* 課題
次の一覧のすべての行を、一行につき一つの文字列としてJSONのリストに変換してください。空行は含めないでください。

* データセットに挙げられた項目

^^^^^^^^

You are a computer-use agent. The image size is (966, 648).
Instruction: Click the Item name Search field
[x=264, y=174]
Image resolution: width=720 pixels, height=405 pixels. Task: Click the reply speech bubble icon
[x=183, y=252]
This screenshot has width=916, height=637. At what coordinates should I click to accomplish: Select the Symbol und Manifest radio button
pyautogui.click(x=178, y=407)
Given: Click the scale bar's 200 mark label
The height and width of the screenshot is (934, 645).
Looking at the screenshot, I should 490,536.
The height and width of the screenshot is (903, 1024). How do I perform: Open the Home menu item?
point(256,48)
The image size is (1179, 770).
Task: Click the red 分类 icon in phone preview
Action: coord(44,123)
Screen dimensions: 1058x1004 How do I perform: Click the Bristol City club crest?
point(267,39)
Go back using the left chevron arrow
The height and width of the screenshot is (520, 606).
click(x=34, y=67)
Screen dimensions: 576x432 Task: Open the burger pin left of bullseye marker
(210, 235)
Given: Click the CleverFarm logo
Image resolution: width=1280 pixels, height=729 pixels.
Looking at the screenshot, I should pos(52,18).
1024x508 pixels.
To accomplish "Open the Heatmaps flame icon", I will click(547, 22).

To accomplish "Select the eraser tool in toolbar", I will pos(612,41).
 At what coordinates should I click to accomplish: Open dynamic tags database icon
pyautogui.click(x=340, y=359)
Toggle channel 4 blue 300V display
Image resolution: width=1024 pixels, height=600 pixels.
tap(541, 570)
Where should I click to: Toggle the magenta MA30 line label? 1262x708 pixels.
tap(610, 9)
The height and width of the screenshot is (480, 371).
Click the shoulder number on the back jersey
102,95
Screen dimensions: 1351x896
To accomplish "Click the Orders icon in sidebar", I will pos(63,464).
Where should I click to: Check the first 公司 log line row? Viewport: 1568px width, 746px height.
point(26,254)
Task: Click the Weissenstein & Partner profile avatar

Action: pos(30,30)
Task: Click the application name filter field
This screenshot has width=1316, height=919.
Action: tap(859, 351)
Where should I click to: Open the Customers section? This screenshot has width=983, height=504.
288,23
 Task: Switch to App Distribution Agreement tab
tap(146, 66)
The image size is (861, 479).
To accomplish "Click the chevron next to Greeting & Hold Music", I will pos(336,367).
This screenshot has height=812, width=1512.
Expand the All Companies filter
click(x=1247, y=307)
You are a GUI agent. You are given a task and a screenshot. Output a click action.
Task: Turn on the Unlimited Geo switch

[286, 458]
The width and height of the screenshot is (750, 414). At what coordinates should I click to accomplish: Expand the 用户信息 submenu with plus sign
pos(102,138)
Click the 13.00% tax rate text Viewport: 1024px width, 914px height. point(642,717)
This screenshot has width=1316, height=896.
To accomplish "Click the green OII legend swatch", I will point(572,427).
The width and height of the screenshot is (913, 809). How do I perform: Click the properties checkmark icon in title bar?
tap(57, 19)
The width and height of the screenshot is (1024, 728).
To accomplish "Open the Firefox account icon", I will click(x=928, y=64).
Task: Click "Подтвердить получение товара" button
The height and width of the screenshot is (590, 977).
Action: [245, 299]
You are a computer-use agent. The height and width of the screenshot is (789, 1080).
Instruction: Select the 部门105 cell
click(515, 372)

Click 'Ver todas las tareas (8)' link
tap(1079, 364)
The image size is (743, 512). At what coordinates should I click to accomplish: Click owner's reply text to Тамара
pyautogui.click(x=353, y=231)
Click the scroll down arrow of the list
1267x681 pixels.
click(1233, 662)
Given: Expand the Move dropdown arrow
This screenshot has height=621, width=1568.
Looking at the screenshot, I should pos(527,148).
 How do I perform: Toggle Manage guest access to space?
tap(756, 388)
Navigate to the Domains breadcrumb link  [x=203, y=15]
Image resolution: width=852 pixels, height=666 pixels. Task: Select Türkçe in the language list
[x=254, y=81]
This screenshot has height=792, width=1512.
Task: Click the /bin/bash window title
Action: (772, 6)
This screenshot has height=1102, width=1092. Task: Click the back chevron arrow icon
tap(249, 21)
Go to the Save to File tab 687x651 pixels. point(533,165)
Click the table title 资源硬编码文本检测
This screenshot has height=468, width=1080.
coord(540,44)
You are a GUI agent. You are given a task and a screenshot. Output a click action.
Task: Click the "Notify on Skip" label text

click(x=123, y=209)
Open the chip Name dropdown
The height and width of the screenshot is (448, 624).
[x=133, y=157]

^^^^^^^^

* 解答
[
  "You are a computer-use agent. The image size is (966, 648).",
  "Instruction: Click the Item name Search field",
  "[x=264, y=174]",
  "Image resolution: width=720 pixels, height=405 pixels. Task: Click the reply speech bubble icon",
  "[x=183, y=252]",
  "This screenshot has width=916, height=637. At what coordinates should I click to accomplish: Select the Symbol und Manifest radio button",
  "pyautogui.click(x=178, y=407)",
  "Given: Click the scale bar's 200 mark label",
  "The height and width of the screenshot is (934, 645).",
  "Looking at the screenshot, I should 490,536.",
  "The height and width of the screenshot is (903, 1024). How do I perform: Open the Home menu item?",
  "point(256,48)",
  "The image size is (1179, 770).",
  "Task: Click the red 分类 icon in phone preview",
  "Action: coord(44,123)",
  "Screen dimensions: 1058x1004 How do I perform: Click the Bristol City club crest?",
  "point(267,39)",
  "Go back using the left chevron arrow",
  "The height and width of the screenshot is (520, 606).",
  "click(x=34, y=67)",
  "Screen dimensions: 576x432 Task: Open the burger pin left of bullseye marker",
  "(210, 235)",
  "Given: Click the CleverFarm logo",
  "Image resolution: width=1280 pixels, height=729 pixels.",
  "Looking at the screenshot, I should pos(52,18).",
  "1024x508 pixels.",
  "To accomplish \"Open the Heatmaps flame icon\", I will click(547, 22).",
  "To accomplish \"Select the eraser tool in toolbar\", I will pos(612,41).",
  " At what coordinates should I click to accomplish: Open dynamic tags database icon",
  "pyautogui.click(x=340, y=359)",
  "Toggle channel 4 blue 300V display",
  "Image resolution: width=1024 pixels, height=600 pixels.",
  "tap(541, 570)",
  "Where should I click to: Toggle the magenta MA30 line label? 1262x708 pixels.",
  "tap(610, 9)",
  "The height and width of the screenshot is (480, 371).",
  "Click the shoulder number on the back jersey",
  "102,95",
  "Screen dimensions: 1351x896",
  "To accomplish \"Click the Orders icon in sidebar\", I will pos(63,464).",
  "Where should I click to: Check the first 公司 log line row? Viewport: 1568px width, 746px height.",
  "point(26,254)",
  "Task: Click the Weissenstein & Partner profile avatar",
  "Action: pos(30,30)",
  "Task: Click the application name filter field",
  "This screenshot has width=1316, height=919.",
  "Action: tap(859, 351)",
  "Where should I click to: Open the Customers section? This screenshot has width=983, height=504.",
  "288,23",
  " Task: Switch to App Distribution Agreement tab",
  "tap(146, 66)",
  "The image size is (861, 479).",
  "To accomplish \"Click the chevron next to Greeting & Hold Music\", I will pos(336,367).",
  "This screenshot has height=812, width=1512.",
  "Expand the All Companies filter",
  "click(x=1247, y=307)",
  "You are a GUI agent. You are given a task and a screenshot. Output a click action.",
  "Task: Turn on the Unlimited Geo switch",
  "[286, 458]",
  "The width and height of the screenshot is (750, 414). At what coordinates should I click to accomplish: Expand the 用户信息 submenu with plus sign",
  "pos(102,138)",
  "Click the 13.00% tax rate text Viewport: 1024px width, 914px height. point(642,717)",
  "This screenshot has width=1316, height=896.",
  "To accomplish \"Click the green OII legend swatch\", I will point(572,427).",
  "The width and height of the screenshot is (913, 809). How do I perform: Click the properties checkmark icon in title bar?",
  "tap(57, 19)",
  "The width and height of the screenshot is (1024, 728).",
  "To accomplish \"Open the Firefox account icon\", I will click(x=928, y=64).",
  "Task: Click \"Подтвердить получение товара\" button",
  "The height and width of the screenshot is (590, 977).",
  "Action: [245, 299]",
  "You are a computer-use agent. The height and width of the screenshot is (789, 1080).",
  "Instruction: Select the 部门105 cell",
  "click(515, 372)",
  "Click 'Ver todas las tareas (8)' link",
  "tap(1079, 364)",
  "The image size is (743, 512). At what coordinates should I click to accomplish: Click owner's reply text to Тамара",
  "pyautogui.click(x=353, y=231)",
  "Click the scroll down arrow of the list",
  "1267x681 pixels.",
  "click(1233, 662)",
  "Given: Expand the Move dropdown arrow",
  "This screenshot has height=621, width=1568.",
  "Looking at the screenshot, I should pos(527,148).",
  " How do I perform: Toggle Manage guest access to space?",
  "tap(756, 388)",
  "Navigate to the Domains breadcrumb link  [x=203, y=15]",
  "Image resolution: width=852 pixels, height=666 pixels. Task: Select Türkçe in the language list",
  "[x=254, y=81]",
  "This screenshot has height=792, width=1512.",
  "Task: Click the /bin/bash window title",
  "Action: (772, 6)",
  "This screenshot has height=1102, width=1092. Task: Click the back chevron arrow icon",
  "tap(249, 21)",
  "Go to the Save to File tab 687x651 pixels. point(533,165)",
  "Click the table title 资源硬编码文本检测",
  "This screenshot has height=468, width=1080.",
  "coord(540,44)",
  "You are a GUI agent. You are given a task and a screenshot. Output a click action.",
  "Task: Click the \"Notify on Skip\" label text",
  "click(x=123, y=209)",
  "Open the chip Name dropdown",
  "The height and width of the screenshot is (448, 624).",
  "[x=133, y=157]"
]